L’uomo, seppur non più giovanissimo, era davvero fascinoso.
Davanti a lui un flute di vino dorato, bevuto a metà, ed una sigaretta che andava consumandosi in un piattino.
Aveva smesso di scrivere forse perchè disturbato dalle voci degli avventori o forse perchè aveva esaurito lo spazio sul tovagliolo, guardava fisso davanti a sè, estraniato nelle sue meditazioni.
In contrasto con le rughe, la barba, ancora intatta nel suo colore bruno, incorniciava un broncio d’adolescente con gli angoli della bocca sollevati in una mimica di arrogante superiorità.
I suoi occhi verdi analizzavano, senza troppa empatia, la fauna umana che gremiva il bistrot, per lo più sartine, commessi, studenti della prospiciente Académie Des Beaux-Arts, un gruppetto di militari in libera uscita, una coppia adultera.
Nessuno che suscitasse il suo interesse, finché…finché il suo sguardo incontrò gli occhi neri di Elvira e quelli turchini di Costanza, mentre loro, inconsapevoli l’una dell’altra, l’osservavano dall’esterno della vetrata.
Fu amore a prima vista.

LA TEORIA DELLE PROBABILITA’
L’amore è folle, ma quest’affermazione, fino ad ora, pensavamo riguardasse solo coloro che per disgrazia sono stati colpiti dagli strali balzani di puttini inesperti o solo sbadati.
Eravamo convinti, prima di questo preludio, che una minoranza molto ristretta, a cui appartengono appunto anche le streghe e le fate, quanto meno fosse immune dal capriccio dell’innamoramento non convenzionale, predisposte, per loro natura, alla preveggenza ed alla lungimiranza.
Ma la storia che narro è davvero accaduta, e così il saggio insegnamento che ne deriva è quello di  dover tenere nella più giusta considerazione “la teoria delle probabilità” nei concetti delle variabili casuali e delle distribuzioni possibilistiche, soprattutto per quei fenomeni che noi siamo sconsideratamente avvezzi nel catalogarli come “quasi impossibili ” (quel “quasi”  permane per scaramanzia) e che quando si realizzano abbiamo la brutta attitudine di rigettare la colpa sul destino, come se le varianti fossero solo astrazioni aleatorie, elaborate dalle diaboliche menti dei matematici che bramano tenere in scacco l’umanità intera sotto la minaccia di quelle loro teorie calamitose, simili ad una spada di Damocle, pendente, fin dalla notte dei tempi, sul capo di noi tutti.

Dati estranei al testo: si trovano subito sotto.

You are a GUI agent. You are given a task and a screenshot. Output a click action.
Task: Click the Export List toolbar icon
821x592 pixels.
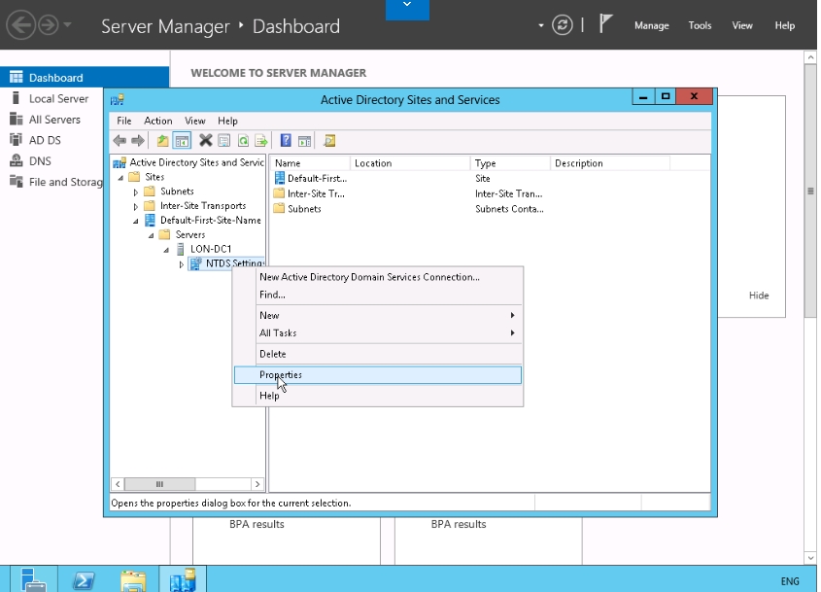coord(260,141)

Elvira e Costanza si prodigarono, da par loro, con impegno e puntiglio ad essere, in alternanza, variabile casuale e distribuzione possibilista, rendendo giustizia, una volta tanto, alla solitaria ed incompresa stirpe dei matematici.

IL PORTOGHESE
E fu amore a prima vista tra la strega e la fata e l’affascinante uomo seduto al tavolino del bistrot che, da questo momento chiamerò il Portoghese, perché nato in Portogallo, la cui indole d’avventuriero lo aveva trasformato in un eterno fuggitivo, senza mete preordinate e con le soste stabilite dal caso, dalla fortuna o dalla necessità.
Così era giunto a Parigi dopo un lungo viaggio notturno piuttosto travagliato, condotto su strade secondarie e con  mezzi di fortuna e, senza entrare troppo nel dettaglio di questa sua odissea, che pur meriterebbe di esser narrata, datiamo la sua conoscenza da quando, attraverso gli occhi di Elvira e di Costanza, lo abbiamo visto in quel bistrot intento a scrivere su un tovagliolo e sorseggiare vino bianco.
Della sua vita altrove, seppur meritevole di un romanzo, non racconterò nulla dal momento che quello che ci riguarda è accaduto qui, a Parigi, città degli incanti e dell’amore.

LA POSTA IN GIOCO
Il Portoghese le aveva soppesate entrambe con lo stesso sguardo d’interesse.
Uno sguardo che non lasciava fraintendimenti: signore siete bellissime e vi desidero tutte e due, non ponetemi davanti ad una scelta che non saprei farla, tanto meravigliosamente siete diverse, tanto meravigliosamente siete sensuali.
Lo strale distratto del puttino inesperto aveva colpito il cuore della strega e quello della fata, ma non tolto loro la capacità  di leggere il pensiero, e fu così che penetrando la mente dell’uomo finalmente l’una s’avvide della presenza dell’altra.
Bastò, alle due signore, una frazione di secondo per valutarsi nella loro interezza, capire che si era al cospetto di una pari e che nessuna delle due sarebbe stata disposta a farsi da parte.
Fu chiaro, fin da subito, che non sarebbe stato l’uomo la posta in gioco ma la supremazia personale.
Una storia di donne, quindi, mentre all’affascinante avventuriero verrà riservato solo il ruolo della preda.
Ma questo, ovviamente, il Portoghese non poteva saperlo e così, muovendosi sulla ipotesi di quella sua eccitante fantasticheria di un ménage à trois, già s’avviava verso la porta deciso a sedurre entrambe le signore, quando s’avvide di aver dimenticato il tovagliolo su cui aveva scritto i suoi appunti.
Tornò indietro per recuperarlo, ma quando varcò la soglia loro non c’erano più.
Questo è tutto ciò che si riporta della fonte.